Whether or not there is a mechanical benefit to making your Approach explicit, I still think the game is better when you do it anyway. As the Angry GM says:

“This one little thing is actually the glue that binds the mechanical gamey parts of the game to the role-playing parts of the game…”

What I believe this refers to is the descriptive value of connecting the action your character took, through the adjudication, and out to the description of the result.

When the player declares the attack with the sword (intention) and going for a stab the face (approach), you can still adjudicate that based on the standard roll to hit or miss. What’s helpful is to then leverage the Approach in your description. If they hit, you can describe the 2 hit point result as scratching their cheek and drawing blood; if it’s a miss, you can describe how the blade flicked towards the goblin’s face but was easily deflected by their shield. In my experience, this is less stressful and cognitively intensive for me at the table.

In conclusion, I have realised two things:

  1. I truly enjoy the combat game structure and want to make it richer at the table;
  2. Combat is enriched by using game rules that allow for specifically targeted strikes against different areas of the foe’s body.

The ability to choose a meaningful and specific target is worth the extra mechanical complexity. It’s worth it because it offers the player an extra meaningful choice on their turn. It’s also worth it for the GM because it makes describing the outcome of each strike much easier.

This leveraging of the Approach enriches the description of the game overall and, for me, it leads to deeper immersion into the Otherworld.

Game on!

7 comments

  1. This relates to something I find odd about how Mythras works.
    U role to hit, can declare ur intentions, but then depending on ur level of success, u may end up choosing a set of special effects that didn’t match ur intention at all.
    This could be deemed as adapting to an opening, but keeps me off balance w a last second decision every time.
    It still provides a descriptive template but not as simple as ur examples, despite the detail it provides.
    Rolling for location again suggests the character finding an opening n striking rather than waiting for, or forcing a chance to strike at a particular body part/area.
    But as the SE comes after the attack roll, the how the attack is intended/dealt has to wait.

    I’d be interested to hear how that affects u as a GM or even other players.

    Like

  2. Working backwards here. This is a great article, one that deserves close reading several times to extract the useful bit.

    The quote from the AngryGM is *fundamental* – I can’t think of any TSR publication from back in the day that makes that connexion. That’s the route to better immersion.

    Liked by 1 person

  3. The problem here (for me, I know many people just don’t care) it’s very difficult to reconcile HP with detailed descriptions of wounds and hit locations in any meaningful way.

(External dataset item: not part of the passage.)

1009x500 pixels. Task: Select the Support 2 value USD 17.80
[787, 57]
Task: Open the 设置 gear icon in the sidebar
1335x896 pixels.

    Taking your example: if I successfully thrust you in the face with a sword, you’re very probably dead or incapacitated. A mere 2HP loss just doesn’t match the fiction, unless we substantially change what “successfully” means.

    HPs work decently well if they’re thought as abstract “stamina” or “capacity to avoid serious wounds”, but that’s at odds with detailed action-by-action descriptions (and with other rules, but that’s a different issue).

    Liked by 2 people

    • I take your point but, for me, I think 2 HP is first of all relative – 2 out of what? In GURPS, 2 out of the average character’s 10 HP gives me a degree of success and wounding. Of course, with an impaling weapon that just got doubled to 4, so I can easily narrate the outcome as a nasty cut across the cheek. But, as with all thing, your mileage may vary.